Vascular smooth muscle cells (VSMCs) stimulated by oxidized low-density lipoprotein (ox-LDL) were served as a cellular model of AS. The expression levels of circ_0029589, microRNA (miR)-424-5p, and insulin-like growth factor 2 (IGF2) were measured by quantitative real-time polymerase chain reaction (qRT-PCR) or western blot analysis. Cell proliferation was determined by Cell Counting Kit-8 (CCK-8) assay and colony formation assay. Cell apoptosis, migration and invasion were examined by flow cytometry and transwell assay. The relationship between miR-424-5p and circ_0029589 or IGF2 was predicted by starbase and verified by dual-luciferase reporter assay.

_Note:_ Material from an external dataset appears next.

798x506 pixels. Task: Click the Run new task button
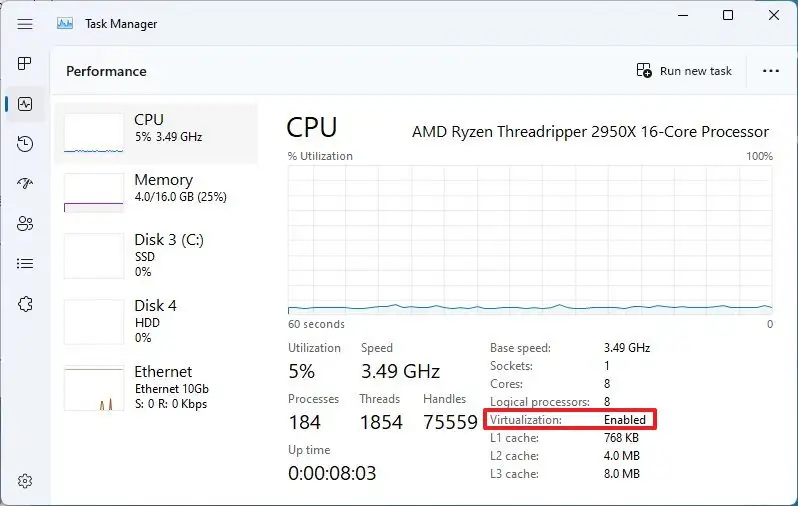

Circ_0029589 and IGF2 were upregulated and miR-424-5p was downregulated in VSMCs treated with ox-LDL. Silence of circ_0029589 inhibited proliferation, migration and invasion but induced apoptosis in ox-LDL-treated VSMCs. MiR-424-5p was a target of circ_0029589 and its knockdown reversed the effects of circ_0029589 interference on proliferation, migration, invasion, and apoptosis in ox-LDL-stimulated VSMCs. IGF2 was a target of miR-424-5p and miR-424-5p overexpression suppressed proliferation, migration and invasion while promoted apoptosis in ox-LDL-treated VSMCs by downregulating IGF2. Circ_0029589 positively modulated IGF2 expression by sponging miR-424-5p.

Circ_0029589 silence might inhibit the progression of AS by regulating miR-424-5p/IGF2 axis, providing a novel mechanism for pathogenesis of AS.